Problem 48 If appropriate, evaluate the fol... [FREE SOLUTION]

Chapter 6: Problem 48

If appropriate, evaluate the following integrals by substitution. If substitution is not appropriate, say so, and do not evaluate. (a) \(\int x \sin \left(x^{2}\right) d x\) (b) \(\int x^{2} \sin x d x\) (c) \(\int \frac{x^{2}}{1+x^{2}} d x\) (d) \(\int \frac{x}{\left(1+x^{2}\right)^{2}} d x\) (e) \(\int x^{3} e^{x^{2}} d x\) (f) \(\int \frac{\sin x}{2+\cos x} d x\)

Short Answer

Expert verified

(a) Substitution; (b) Not suitable; (c) Substitution; (d) Substitution; (e) Not suitable; (f) Substitution.

Step by step solution

Evaluate Integral (a)

For the integral \( \int x \sin(x^2) \, dx \), we perform substitution. Let \( u = x^2 \), then \( du = 2x \, dx \) or \( \frac{1}{2} du = x \, dx \). The integral becomes \( \frac{1}{2} \int \sin(u) \, du \), which evaluates to \( -\frac{1}{2} \cos(u) + C \). Substituting back \( u = x^2 \), the solution is \( -\frac{1}{2} \cos(x^2) + C \).

Evaluate Integral (b)

For \( \int x^2 \sin x \, dx \), substitution is not straightforward because the variable inside the sine function is not the same as the polynomial part. Integration by parts or another method is more suitable here. Therefore, substitution is not appropriate for evaluating this integral.

Evaluate Integral (c)

Consider \( \int \frac{x^2}{1+x^2} \, dx \). Here, substitution is suitable. Let \( u = 1 + x^2 \), then \( du = 2x \, dx \), but we need \( x^2 \, dx \), which can be rewritten in terms of \( u \) as: \( x^2 = u - 1 \).
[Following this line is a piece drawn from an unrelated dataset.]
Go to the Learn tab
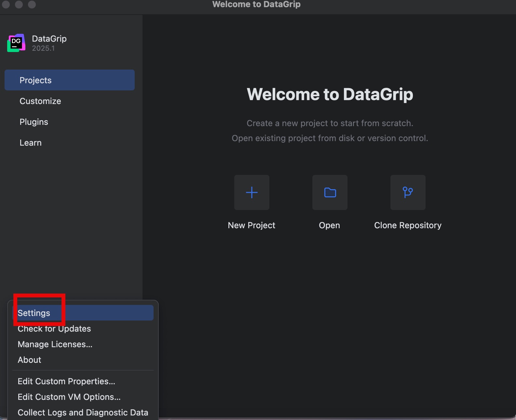The height and width of the screenshot is (420, 516). (31, 143)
Thus, \( dx = \frac{1}{2x} du \) and the integral becomes \( \int \left(1 - \frac{1}{u}\right) du \). Upon integration, it yields \( u - \ln|u| + C \), which back-substituting gives \( 1+x^2 - \ln|1+x^2| + C \).

Evaluate Integral (d)

In \( \int \frac{x}{\left(1+x^2\right)^2} \, dx \), utilize substitution. Take \( u = 1 + x^2 \), hence \( du = 2x \, dx \), or \( \frac{1}{2} du = x \, dx \). Substitute to get \( \frac{1}{2} \int u^{-2} \, du \), which equates to \( -\frac{1}{2u} + C \). Plugging back, \( -\frac{1}{2(1+x^2)} + C \).

Evaluate Integral (e)

For \( \int x^3 e^{x^2} \, dx \), substitution is appropriate. Set \( u = x^2 \), so \( du = 2x \, dx \) and \( x^3 \, dx = x \, x^2 \, dx = \frac{1}{2} x u \, du \), which isn't neatly integrable by substitution. This integral is better solved by integration by parts. Thus, substitution is not appropriate.

Evaluate Integral (f)

For \( \int \frac{\sin x}{2 + \cos x} \, dx \), try substitution. Let \( u = 2 + \cos x \), then \( du = -\sin x \, dx \) implying \( -du = \sin x \, dx \). The integral becomes \( -\int \frac{1}{u} \, du \), which evaluates to \( -\ln|u| + C \). Substituting back gives \( -\ln|2 + \cos x| + C \).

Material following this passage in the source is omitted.